Stored records:
::::

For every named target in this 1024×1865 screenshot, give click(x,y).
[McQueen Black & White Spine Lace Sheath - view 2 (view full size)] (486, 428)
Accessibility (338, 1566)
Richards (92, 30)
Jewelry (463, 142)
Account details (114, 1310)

::::

TASK OBJECTIVE: Write the records above out again precisely.

ANSWER TO THE EXERCISE:
For every named target in this 1024×1865 screenshot, give click(x,y).
[McQueen Black & White Spine Lace Sheath - view 2 (view full size)] (486, 428)
Accessibility (338, 1566)
Richards (92, 30)
Jewelry (463, 142)
Account details (114, 1310)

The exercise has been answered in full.